Course Overview
Druid For Data Engineers

Forecasting Data Stored In Apache Druid

Lesson #5

In this lesson we will:

  • Work through a scenario for forecasting using data stored in Apache Druid#.

Introduction

Apache Druid is an open source database which is well suited for real time, analytical workloads. Druid is the database which underlies Timeflow, our real time event processing platform, which we make fully available to our customers to use for their steam processing or subsequent offline analysis.

In previous articles we discussed how to create simple visualizations in Plotly using real time data stored within Druid. We also looked at simple Anomaly detection, making use of the Facebook Prophet library.

To continue our example, we now wish to begin forecasting using our order time series data in order to predict the number of expected orders over the next period. This time we will make use of an XGBOOST algorithm to demonstrate an alternate approach over Prophet.

Extract Druid via JSON HTTP API

As per last time, the first step is to extract our data of interest from Druid via our preferred HTTP API:

    # define the Druid URL
    url = 'http://druid_ip:druid_port/druid/v2/?pretty'

    # define the Druid query
    query = {'queryType': 'scan',
             'dataSource': '1_1_Orders',
             'intervals': ['2020-06-01T00:00:00.000Z/2020-06-03T00:00:00.000Z'],
             'granularity': 'all'}

    # run the Druid query
    results = requests.post(url, headers={'Content-Type': 'application/json'}, json=query).json()

Convert Data Into Pandas and Perform Exploratory Analysis

Again, we will convert our dataset to a Pandas dataframe and carry out some exploratory analysis of the dataset to get a feel for the data returned.

There is a little complexity here as our dataset gets larger, in that we have to merge the data from multiple Druid segments as we build up our dataframe.

    # extract all segments in a data frame
    df = pd.DataFrame(results[0]['events'])

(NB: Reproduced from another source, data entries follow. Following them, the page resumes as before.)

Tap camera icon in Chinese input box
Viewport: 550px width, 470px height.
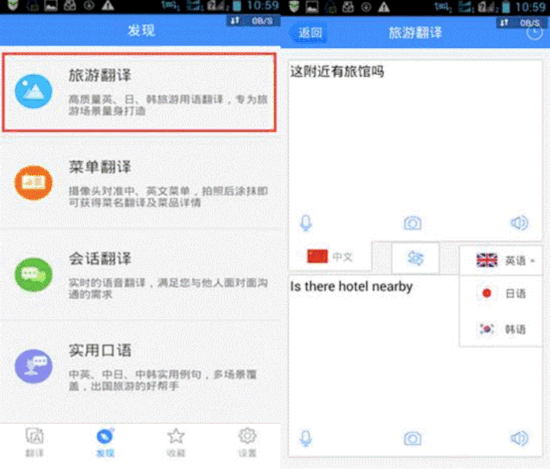412,223
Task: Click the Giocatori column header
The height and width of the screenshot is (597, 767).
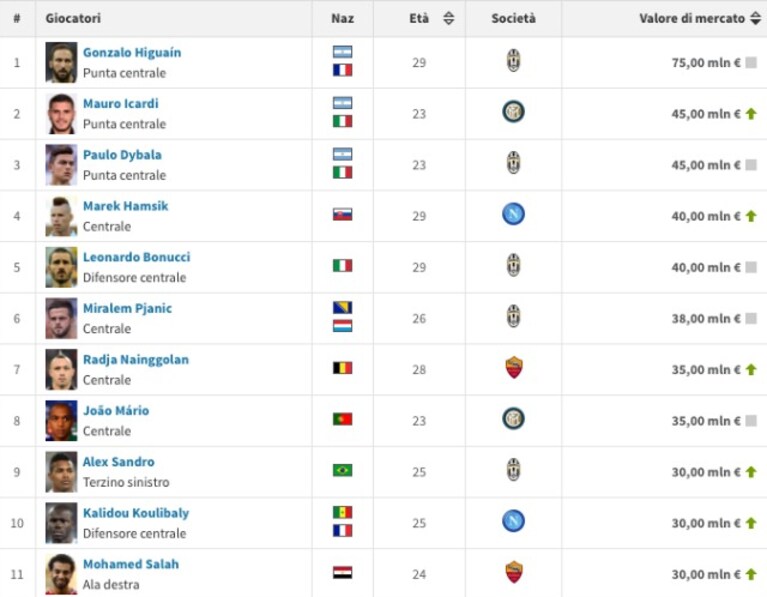Action: 73,19
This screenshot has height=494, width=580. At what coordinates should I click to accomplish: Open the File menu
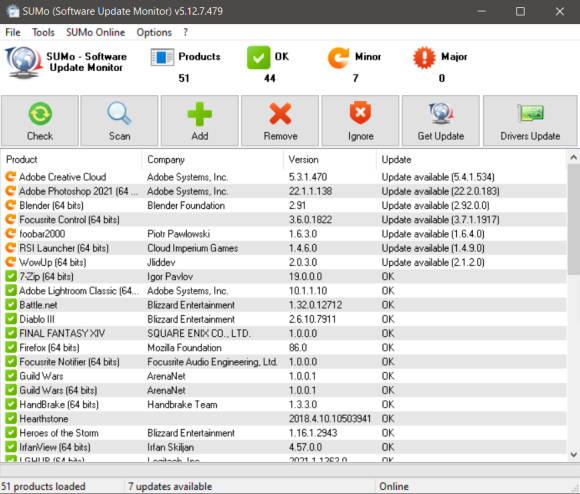point(13,33)
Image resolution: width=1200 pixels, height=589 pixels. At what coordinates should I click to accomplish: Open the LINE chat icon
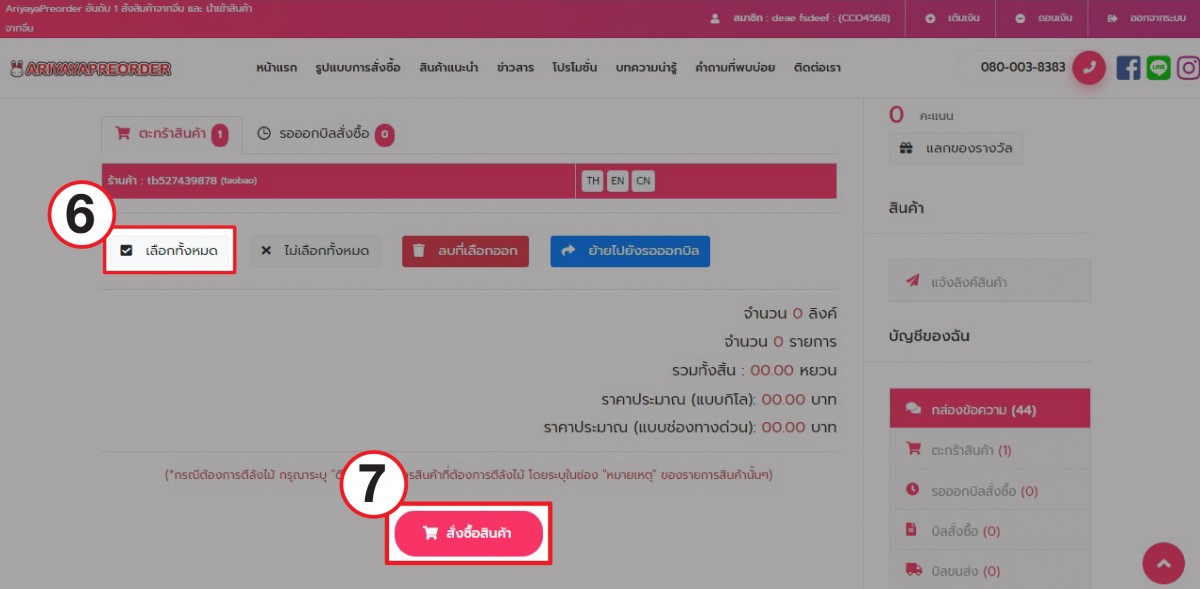(1159, 68)
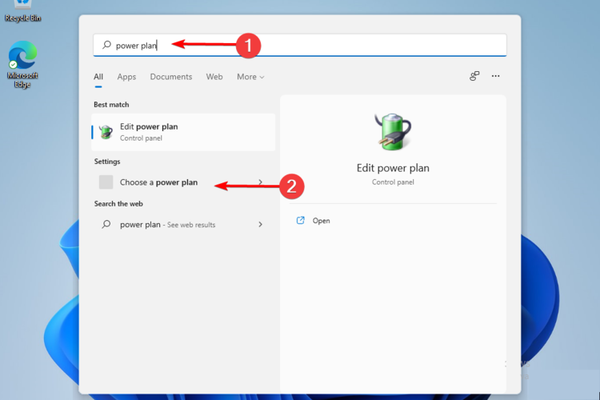Image resolution: width=600 pixels, height=400 pixels.
Task: Select the Recycle Bin desktop icon
Action: 22,12
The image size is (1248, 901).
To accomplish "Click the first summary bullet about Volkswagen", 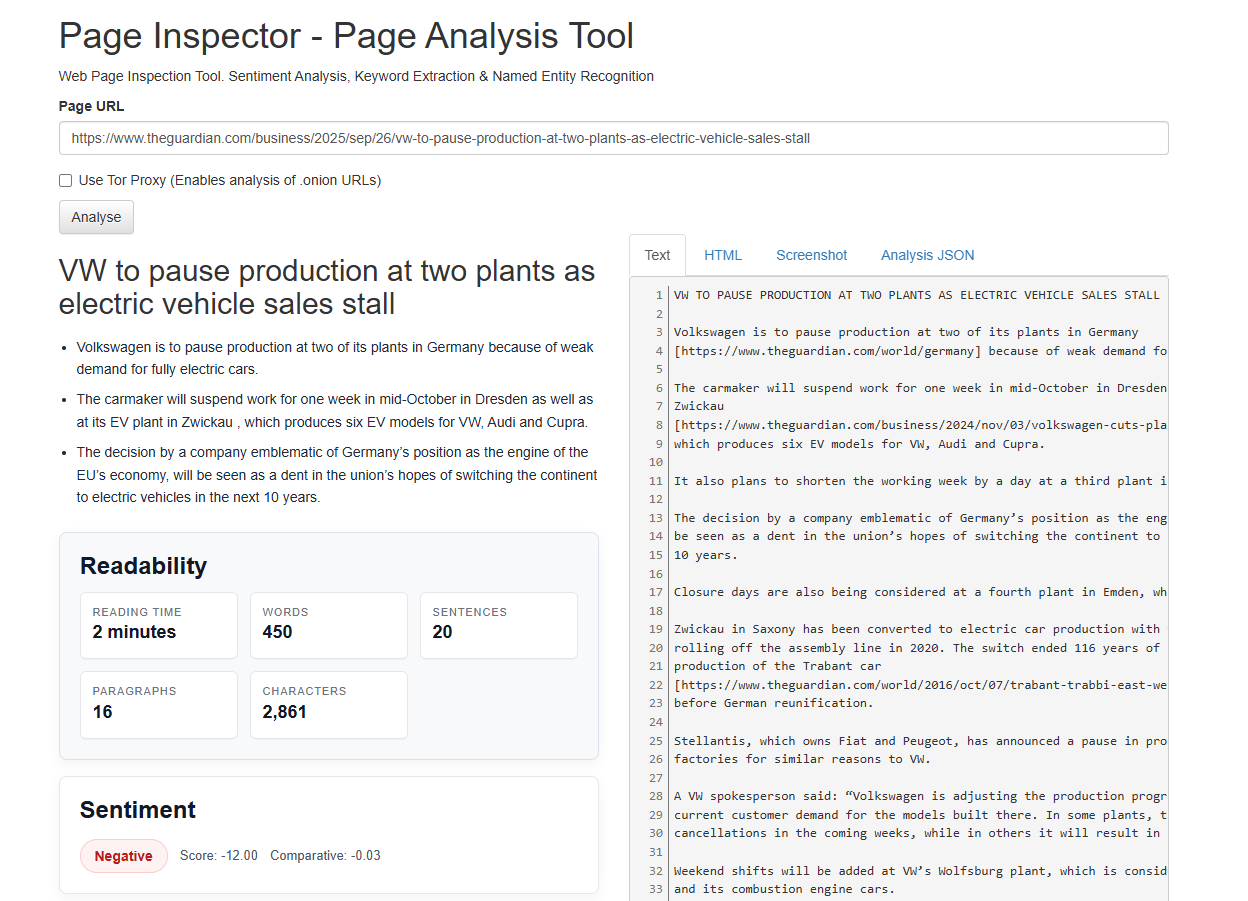I will pyautogui.click(x=335, y=357).
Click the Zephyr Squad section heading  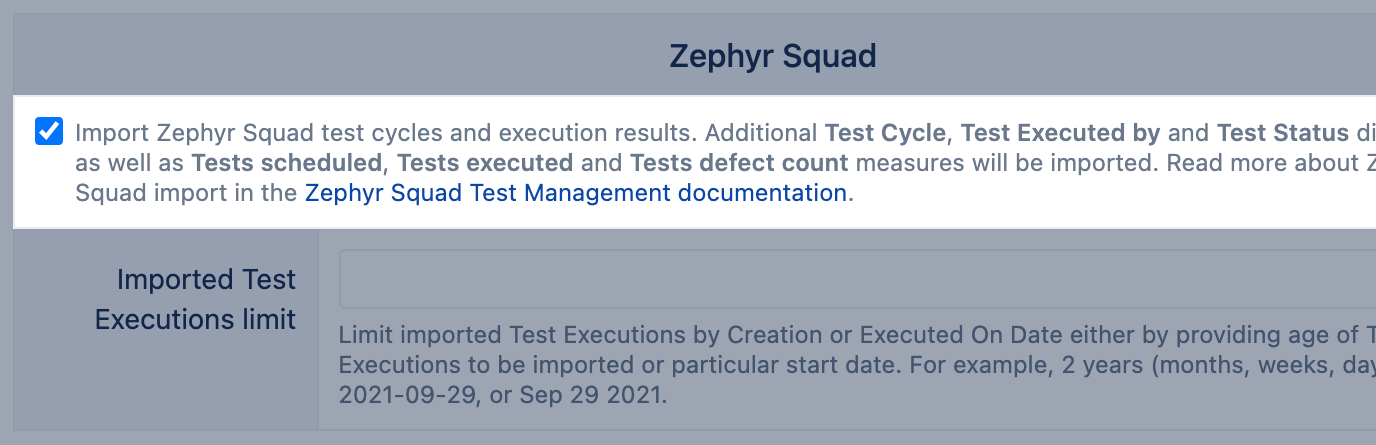tap(772, 57)
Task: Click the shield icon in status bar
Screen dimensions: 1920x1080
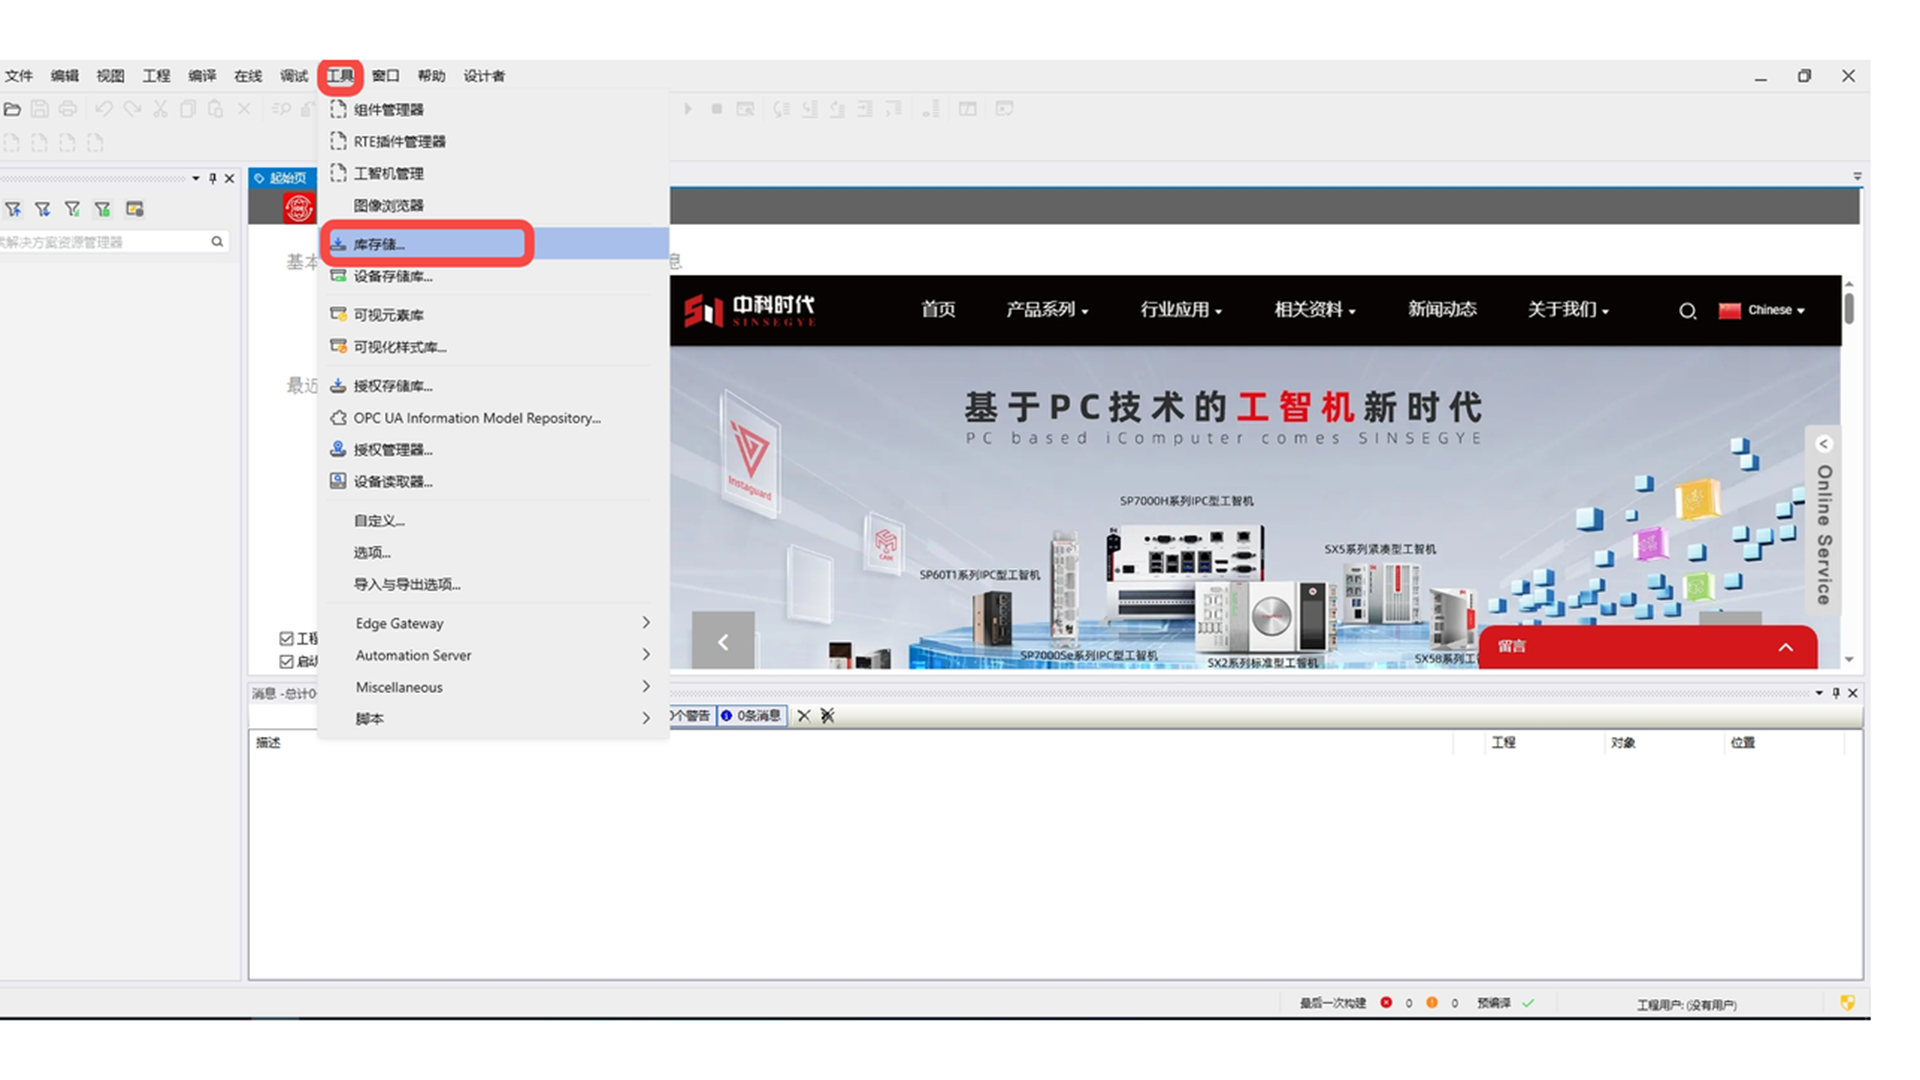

    for i in range(1, len(results)):

        df = df.append(pd.DataFrame(results[i]['events']))

    # organize the data frame
    df.drop_duplicates(inplace=True)
    df = df[['__time', 'Value']]
    df.rename(columns={'__time': 'time', 'Value': 'value'}, inplace=True)
    df['time'] = df['time'].apply(lambda x: datetime.utcfromtimestamp(x / 1000))
    df['value'] = df['value'].astype(float)
    df.sort_values(by='time', inplace=True)
    df.reset_index(inplace=True, drop=True)

Again we can do some standard Pandas based exploratory analysis to ensure we have a good dataset:

    df.head()
    df.tail()
    df.describe()
    (df['value'] > 100).sum()

Forecasting

    # Define the length of the forecasting window.
    n = 1440

    # Construct the features.
    t_past = df['time']
    X_past = np.transpose(np.vstack([t_past.dt.day.values, t_past.dt.hour.values, t_past.dt.minute.values, t_past.dt.second.values]))

    # Scale The Features
    scaler = MinMaxScaler().fit(X_past)
    X_past = scaler.transform(X_past)

    # Fit The Model
    xgboost = xgb.XGBRegressor(n_estimators=600, max_depth=2).fit(X_past, df['value'].values)

    # Examine Feature Importances
    [[x, format(y, '.4f')] for x, y in zip(['day', 'hour', 'minute', 'second'], xgboost.feature_importances_.tolist())]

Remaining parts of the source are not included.